(Saved entries)
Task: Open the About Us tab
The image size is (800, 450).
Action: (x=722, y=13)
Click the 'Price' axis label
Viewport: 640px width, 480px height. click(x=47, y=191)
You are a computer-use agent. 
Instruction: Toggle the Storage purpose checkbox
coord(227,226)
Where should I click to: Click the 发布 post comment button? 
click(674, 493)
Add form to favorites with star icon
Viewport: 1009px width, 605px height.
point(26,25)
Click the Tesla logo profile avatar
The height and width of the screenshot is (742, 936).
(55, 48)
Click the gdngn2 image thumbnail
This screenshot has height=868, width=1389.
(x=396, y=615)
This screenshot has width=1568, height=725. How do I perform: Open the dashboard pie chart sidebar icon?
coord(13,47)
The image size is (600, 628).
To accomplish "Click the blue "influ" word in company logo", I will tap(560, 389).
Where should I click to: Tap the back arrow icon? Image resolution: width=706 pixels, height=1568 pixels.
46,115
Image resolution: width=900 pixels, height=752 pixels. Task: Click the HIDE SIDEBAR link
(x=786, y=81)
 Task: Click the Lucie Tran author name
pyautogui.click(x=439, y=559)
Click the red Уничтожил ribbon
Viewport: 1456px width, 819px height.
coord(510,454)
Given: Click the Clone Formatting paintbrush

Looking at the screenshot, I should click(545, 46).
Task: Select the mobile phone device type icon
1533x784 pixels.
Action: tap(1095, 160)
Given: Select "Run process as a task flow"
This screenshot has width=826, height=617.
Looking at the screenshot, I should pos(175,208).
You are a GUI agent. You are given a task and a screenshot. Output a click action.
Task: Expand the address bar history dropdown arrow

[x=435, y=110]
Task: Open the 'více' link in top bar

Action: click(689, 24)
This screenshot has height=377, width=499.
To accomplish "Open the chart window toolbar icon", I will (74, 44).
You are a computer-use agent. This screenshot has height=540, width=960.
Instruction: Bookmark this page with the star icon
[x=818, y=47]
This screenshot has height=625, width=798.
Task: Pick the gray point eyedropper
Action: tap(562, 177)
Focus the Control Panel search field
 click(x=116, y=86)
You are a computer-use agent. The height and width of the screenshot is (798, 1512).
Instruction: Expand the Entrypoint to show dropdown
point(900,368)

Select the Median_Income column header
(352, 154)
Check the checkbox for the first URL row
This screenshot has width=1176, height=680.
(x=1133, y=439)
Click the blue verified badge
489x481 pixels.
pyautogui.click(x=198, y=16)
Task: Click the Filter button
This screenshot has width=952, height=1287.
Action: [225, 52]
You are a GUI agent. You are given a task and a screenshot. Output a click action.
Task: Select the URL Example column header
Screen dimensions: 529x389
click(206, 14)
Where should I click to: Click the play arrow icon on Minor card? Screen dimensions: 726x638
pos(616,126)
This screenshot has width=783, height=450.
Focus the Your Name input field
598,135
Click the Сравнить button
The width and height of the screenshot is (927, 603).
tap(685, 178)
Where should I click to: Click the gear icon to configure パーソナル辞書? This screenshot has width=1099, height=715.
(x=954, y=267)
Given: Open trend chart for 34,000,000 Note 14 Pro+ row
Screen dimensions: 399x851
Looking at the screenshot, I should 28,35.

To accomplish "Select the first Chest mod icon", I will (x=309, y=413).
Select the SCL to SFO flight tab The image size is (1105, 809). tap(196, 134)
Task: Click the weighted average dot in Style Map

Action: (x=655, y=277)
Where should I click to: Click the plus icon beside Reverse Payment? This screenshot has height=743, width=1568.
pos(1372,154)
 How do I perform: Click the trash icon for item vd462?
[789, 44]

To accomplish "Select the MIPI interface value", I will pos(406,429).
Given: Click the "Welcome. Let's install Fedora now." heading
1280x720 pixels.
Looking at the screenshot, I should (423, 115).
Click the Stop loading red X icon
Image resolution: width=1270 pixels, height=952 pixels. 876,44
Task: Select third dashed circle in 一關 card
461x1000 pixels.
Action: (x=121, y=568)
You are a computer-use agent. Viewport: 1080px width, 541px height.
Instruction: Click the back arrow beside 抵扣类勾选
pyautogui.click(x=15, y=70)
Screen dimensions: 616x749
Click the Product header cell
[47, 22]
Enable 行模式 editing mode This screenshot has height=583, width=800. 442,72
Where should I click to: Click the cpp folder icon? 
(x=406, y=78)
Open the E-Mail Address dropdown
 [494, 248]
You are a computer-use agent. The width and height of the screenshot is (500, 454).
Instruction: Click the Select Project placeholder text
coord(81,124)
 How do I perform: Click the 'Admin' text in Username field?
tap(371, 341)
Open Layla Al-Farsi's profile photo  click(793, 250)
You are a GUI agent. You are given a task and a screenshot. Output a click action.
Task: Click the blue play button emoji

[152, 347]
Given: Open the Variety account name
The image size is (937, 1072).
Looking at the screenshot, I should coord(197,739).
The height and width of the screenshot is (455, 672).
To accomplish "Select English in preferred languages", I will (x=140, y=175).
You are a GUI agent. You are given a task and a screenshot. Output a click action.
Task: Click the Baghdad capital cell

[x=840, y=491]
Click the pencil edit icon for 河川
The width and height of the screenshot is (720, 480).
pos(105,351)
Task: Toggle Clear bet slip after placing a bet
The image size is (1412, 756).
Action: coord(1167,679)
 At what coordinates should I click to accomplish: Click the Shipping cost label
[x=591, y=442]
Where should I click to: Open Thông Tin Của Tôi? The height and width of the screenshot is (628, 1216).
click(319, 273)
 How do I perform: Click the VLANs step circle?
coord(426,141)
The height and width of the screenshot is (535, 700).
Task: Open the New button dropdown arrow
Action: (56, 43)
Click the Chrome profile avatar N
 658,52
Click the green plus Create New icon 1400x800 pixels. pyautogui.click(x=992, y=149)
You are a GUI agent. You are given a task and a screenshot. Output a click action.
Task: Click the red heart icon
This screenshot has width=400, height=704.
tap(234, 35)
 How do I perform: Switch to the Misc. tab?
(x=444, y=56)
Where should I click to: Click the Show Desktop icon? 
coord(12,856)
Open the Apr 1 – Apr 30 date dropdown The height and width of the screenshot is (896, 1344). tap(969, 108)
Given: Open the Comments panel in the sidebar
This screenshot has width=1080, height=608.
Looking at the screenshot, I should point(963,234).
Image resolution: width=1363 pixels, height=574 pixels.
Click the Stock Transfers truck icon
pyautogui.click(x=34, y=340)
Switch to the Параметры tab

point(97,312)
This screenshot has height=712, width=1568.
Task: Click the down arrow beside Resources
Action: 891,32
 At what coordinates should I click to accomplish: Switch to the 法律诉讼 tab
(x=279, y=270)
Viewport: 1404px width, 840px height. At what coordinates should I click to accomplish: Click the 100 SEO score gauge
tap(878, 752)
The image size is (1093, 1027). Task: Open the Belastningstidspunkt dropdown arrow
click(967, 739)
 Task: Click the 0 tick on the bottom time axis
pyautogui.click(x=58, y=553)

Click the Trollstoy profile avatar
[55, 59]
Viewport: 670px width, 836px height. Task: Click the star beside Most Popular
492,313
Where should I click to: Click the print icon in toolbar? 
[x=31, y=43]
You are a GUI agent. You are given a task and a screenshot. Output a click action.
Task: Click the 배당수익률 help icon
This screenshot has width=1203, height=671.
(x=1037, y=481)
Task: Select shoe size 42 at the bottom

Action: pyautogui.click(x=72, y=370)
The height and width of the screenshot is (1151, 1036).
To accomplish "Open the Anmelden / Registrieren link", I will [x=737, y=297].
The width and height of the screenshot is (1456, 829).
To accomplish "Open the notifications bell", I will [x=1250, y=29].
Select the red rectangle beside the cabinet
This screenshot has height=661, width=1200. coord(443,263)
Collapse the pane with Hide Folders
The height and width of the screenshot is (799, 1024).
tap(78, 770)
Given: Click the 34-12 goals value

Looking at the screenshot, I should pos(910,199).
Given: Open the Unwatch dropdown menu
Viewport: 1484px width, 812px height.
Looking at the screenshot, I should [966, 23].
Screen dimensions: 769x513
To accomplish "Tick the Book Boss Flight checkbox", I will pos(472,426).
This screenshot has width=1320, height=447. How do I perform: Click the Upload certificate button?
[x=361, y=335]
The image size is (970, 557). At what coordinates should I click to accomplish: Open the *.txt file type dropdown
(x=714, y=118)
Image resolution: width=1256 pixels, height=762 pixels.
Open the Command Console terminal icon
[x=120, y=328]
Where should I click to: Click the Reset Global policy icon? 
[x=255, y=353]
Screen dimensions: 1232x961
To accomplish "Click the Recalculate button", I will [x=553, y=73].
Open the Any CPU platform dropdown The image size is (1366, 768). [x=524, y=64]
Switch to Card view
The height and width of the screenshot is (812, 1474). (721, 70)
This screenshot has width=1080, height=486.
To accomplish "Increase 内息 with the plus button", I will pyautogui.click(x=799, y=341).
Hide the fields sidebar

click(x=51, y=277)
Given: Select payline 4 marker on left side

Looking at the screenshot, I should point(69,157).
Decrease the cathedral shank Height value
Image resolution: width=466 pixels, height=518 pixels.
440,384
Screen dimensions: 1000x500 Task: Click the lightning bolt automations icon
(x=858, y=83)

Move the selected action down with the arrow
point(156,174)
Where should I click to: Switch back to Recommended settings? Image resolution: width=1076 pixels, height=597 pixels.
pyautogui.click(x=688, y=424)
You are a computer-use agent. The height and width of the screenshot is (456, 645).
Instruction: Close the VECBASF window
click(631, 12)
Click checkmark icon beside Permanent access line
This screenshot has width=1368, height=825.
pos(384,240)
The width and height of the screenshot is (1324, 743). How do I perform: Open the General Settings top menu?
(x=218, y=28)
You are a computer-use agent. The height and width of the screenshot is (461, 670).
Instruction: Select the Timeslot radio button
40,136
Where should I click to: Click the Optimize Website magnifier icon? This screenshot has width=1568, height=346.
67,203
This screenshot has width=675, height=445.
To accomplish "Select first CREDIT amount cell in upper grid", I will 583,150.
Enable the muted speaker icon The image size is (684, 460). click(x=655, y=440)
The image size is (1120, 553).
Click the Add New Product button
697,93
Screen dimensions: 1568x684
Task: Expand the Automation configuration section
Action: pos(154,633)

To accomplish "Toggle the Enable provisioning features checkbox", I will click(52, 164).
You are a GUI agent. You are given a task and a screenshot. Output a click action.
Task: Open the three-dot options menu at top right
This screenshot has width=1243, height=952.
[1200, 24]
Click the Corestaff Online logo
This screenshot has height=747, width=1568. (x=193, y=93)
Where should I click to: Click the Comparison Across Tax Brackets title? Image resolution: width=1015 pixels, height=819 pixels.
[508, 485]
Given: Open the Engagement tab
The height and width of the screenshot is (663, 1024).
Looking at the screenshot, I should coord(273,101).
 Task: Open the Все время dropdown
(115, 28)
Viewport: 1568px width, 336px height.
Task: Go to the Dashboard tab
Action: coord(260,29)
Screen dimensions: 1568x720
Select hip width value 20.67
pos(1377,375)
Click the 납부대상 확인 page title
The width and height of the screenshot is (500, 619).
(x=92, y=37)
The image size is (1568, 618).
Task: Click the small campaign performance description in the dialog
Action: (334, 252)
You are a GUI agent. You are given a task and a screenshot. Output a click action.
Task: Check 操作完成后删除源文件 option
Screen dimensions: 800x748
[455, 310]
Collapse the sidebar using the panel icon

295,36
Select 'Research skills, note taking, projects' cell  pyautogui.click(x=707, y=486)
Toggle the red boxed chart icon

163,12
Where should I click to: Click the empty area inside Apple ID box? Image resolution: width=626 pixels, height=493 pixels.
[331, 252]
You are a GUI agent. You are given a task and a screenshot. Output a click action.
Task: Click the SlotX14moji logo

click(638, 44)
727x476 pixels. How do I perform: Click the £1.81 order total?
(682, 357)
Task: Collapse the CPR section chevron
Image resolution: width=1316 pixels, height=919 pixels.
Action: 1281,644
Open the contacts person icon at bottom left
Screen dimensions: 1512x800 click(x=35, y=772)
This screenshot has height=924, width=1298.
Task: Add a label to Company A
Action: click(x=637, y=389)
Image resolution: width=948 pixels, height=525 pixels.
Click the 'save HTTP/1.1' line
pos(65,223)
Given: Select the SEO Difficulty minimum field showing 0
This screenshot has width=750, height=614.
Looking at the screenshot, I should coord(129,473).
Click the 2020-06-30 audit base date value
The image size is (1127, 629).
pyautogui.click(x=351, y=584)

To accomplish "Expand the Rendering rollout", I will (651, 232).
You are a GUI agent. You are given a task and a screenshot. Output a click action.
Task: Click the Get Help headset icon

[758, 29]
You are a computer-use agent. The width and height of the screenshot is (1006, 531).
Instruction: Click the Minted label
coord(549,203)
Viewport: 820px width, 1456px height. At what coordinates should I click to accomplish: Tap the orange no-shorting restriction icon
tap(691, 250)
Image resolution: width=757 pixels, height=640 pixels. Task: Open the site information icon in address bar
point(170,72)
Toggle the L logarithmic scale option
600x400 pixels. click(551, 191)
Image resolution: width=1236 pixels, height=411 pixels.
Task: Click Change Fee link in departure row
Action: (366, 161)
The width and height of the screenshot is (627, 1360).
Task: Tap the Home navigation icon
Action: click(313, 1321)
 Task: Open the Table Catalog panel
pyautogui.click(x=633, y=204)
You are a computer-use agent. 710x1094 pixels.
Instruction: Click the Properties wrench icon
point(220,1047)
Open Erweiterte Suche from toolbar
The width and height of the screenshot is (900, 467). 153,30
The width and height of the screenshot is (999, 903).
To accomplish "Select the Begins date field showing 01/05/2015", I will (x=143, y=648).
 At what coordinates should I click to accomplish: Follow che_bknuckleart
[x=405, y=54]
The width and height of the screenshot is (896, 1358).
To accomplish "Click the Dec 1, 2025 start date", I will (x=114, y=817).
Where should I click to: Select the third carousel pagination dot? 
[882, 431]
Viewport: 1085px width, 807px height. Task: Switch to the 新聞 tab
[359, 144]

ASSIGNMENT: Taking the entries above, write out exactly the lines starting with the line containing "Select the red rectangle beside the cabinet" and going on through the line containing "Image resolution: width=1256", both included, and nothing else.

RESPONSE:
Select the red rectangle beside the cabinet
This screenshot has height=661, width=1200. coord(443,263)
Collapse the pane with Hide Folders
The height and width of the screenshot is (799, 1024).
tap(78, 770)
Given: Click the 34-12 goals value

Looking at the screenshot, I should pos(910,199).
Given: Open the Unwatch dropdown menu
Viewport: 1484px width, 812px height.
Looking at the screenshot, I should [966, 23].
Screen dimensions: 769x513
To accomplish "Tick the Book Boss Flight checkbox", I will pos(472,426).
This screenshot has width=1320, height=447. How do I perform: Click the Upload certificate button?
[x=361, y=335]
The image size is (970, 557). At what coordinates should I click to accomplish: Open the *.txt file type dropdown
(x=714, y=118)
Image resolution: width=1256 pixels, height=762 pixels.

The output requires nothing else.